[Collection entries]
========
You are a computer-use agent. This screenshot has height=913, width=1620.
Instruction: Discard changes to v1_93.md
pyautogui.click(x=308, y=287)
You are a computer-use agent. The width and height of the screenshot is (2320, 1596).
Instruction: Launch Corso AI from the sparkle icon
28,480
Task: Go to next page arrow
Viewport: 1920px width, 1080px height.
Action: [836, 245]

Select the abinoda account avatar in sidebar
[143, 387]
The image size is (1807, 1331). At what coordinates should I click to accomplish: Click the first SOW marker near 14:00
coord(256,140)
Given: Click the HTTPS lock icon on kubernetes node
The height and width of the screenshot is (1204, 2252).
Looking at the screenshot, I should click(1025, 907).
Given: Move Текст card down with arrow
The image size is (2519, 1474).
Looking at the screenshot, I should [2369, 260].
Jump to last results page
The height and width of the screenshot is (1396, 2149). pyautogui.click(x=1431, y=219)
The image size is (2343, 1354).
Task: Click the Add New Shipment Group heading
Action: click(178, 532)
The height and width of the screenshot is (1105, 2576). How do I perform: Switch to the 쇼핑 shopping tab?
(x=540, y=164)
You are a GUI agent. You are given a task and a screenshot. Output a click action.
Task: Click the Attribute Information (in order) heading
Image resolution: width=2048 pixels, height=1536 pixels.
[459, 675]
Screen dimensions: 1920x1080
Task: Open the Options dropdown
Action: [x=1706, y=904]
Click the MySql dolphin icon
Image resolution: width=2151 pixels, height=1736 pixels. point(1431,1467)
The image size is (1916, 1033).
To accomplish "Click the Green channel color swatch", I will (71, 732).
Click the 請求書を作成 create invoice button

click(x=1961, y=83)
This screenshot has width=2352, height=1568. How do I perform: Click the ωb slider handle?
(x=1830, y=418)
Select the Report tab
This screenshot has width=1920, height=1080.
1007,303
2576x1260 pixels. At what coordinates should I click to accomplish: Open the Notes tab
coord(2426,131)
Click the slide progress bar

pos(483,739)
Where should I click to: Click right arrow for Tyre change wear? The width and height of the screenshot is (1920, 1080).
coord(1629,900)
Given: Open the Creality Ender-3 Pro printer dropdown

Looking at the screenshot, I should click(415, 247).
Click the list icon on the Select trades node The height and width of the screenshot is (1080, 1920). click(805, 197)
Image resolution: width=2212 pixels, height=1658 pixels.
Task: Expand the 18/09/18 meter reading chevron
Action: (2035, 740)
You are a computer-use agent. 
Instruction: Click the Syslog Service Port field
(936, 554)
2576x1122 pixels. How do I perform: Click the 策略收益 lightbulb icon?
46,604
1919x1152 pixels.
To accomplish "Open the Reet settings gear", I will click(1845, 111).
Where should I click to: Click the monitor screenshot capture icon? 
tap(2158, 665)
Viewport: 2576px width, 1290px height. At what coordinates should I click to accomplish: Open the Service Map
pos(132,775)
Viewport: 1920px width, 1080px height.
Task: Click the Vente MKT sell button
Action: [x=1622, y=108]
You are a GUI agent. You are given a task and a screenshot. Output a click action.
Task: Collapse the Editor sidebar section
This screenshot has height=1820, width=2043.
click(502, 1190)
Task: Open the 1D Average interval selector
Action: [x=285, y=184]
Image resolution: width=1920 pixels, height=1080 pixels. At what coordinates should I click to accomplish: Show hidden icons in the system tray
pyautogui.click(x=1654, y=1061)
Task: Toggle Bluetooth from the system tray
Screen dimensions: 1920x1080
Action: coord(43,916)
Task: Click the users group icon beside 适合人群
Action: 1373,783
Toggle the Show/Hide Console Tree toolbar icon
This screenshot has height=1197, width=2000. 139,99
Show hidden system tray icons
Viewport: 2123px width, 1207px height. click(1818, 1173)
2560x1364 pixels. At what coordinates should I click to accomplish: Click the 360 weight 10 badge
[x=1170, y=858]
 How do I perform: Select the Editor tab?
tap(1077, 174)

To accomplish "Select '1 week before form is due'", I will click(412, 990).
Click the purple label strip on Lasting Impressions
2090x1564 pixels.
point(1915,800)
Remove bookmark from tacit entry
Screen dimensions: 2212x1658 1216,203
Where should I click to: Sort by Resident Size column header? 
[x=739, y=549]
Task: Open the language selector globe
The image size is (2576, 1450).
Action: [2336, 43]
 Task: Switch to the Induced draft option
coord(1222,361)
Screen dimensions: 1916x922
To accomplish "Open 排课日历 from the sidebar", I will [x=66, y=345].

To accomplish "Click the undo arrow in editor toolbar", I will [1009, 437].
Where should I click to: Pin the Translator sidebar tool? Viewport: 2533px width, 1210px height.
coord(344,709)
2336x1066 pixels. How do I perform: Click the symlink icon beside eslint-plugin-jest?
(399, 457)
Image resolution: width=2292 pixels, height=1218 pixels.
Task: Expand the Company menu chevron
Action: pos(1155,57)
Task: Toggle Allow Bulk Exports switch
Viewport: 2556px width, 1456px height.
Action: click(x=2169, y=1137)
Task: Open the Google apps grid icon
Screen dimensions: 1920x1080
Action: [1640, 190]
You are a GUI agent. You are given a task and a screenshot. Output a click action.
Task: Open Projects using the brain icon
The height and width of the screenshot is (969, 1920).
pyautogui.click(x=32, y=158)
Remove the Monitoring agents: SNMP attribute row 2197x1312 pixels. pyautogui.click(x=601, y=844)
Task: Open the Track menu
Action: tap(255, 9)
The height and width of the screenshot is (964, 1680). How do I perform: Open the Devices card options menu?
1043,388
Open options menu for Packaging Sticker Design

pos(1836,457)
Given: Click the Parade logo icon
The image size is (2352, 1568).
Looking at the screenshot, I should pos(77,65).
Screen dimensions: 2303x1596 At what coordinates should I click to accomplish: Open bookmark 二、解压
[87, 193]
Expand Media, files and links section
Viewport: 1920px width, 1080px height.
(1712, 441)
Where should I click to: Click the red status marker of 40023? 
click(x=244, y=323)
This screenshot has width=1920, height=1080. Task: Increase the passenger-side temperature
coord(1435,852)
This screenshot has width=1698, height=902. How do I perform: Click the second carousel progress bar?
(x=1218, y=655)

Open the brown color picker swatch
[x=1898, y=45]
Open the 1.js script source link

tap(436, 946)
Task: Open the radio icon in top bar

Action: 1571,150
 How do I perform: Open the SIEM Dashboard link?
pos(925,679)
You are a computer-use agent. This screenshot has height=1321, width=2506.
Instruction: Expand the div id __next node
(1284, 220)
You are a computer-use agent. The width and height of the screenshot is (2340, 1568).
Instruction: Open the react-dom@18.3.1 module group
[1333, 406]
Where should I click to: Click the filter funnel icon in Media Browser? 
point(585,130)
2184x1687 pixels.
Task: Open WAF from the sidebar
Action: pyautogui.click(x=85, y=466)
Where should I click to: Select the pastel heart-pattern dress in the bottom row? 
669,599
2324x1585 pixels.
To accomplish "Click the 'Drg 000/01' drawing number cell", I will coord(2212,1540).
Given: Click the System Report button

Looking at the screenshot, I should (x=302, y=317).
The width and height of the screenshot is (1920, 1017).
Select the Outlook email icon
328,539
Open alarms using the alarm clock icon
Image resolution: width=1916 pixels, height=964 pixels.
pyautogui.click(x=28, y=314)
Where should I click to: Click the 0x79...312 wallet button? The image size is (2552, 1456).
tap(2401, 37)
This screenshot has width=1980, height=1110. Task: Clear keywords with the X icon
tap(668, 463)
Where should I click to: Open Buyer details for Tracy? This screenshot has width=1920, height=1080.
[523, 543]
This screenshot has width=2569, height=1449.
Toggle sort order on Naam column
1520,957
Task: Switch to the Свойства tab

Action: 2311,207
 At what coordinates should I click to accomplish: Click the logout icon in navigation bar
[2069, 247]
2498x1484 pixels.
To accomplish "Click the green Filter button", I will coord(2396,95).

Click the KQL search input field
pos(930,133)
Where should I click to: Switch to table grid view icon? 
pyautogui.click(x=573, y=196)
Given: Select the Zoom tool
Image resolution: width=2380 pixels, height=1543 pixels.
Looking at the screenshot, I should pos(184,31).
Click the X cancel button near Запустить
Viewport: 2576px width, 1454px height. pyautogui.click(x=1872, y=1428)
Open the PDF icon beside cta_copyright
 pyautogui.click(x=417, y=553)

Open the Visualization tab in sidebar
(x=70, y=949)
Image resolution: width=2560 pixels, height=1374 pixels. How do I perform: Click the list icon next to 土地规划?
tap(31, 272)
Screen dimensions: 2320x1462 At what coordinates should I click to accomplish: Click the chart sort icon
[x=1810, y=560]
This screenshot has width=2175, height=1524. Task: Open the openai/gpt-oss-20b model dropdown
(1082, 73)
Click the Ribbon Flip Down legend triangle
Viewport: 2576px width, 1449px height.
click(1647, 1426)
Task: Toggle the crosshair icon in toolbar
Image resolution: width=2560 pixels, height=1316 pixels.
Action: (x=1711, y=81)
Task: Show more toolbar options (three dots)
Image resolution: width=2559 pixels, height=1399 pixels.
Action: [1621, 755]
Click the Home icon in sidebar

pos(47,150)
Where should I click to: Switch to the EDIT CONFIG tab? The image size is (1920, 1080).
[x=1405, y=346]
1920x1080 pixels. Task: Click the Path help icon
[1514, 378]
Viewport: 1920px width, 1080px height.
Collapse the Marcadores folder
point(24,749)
========
Brief. Check each line above for "computer" and return the ones that have it.

Output of the exercise.
You are a computer-use agent. This screenshot has height=913, width=1620.
You are a computer-use agent. The width and height of the screenshot is (2320, 1596).
You are a computer-use agent. 
You are a computer-use agent. This screenshot has height=1321, width=2506.
You are a computer-use agent. The width and height of the screenshot is (2340, 1568).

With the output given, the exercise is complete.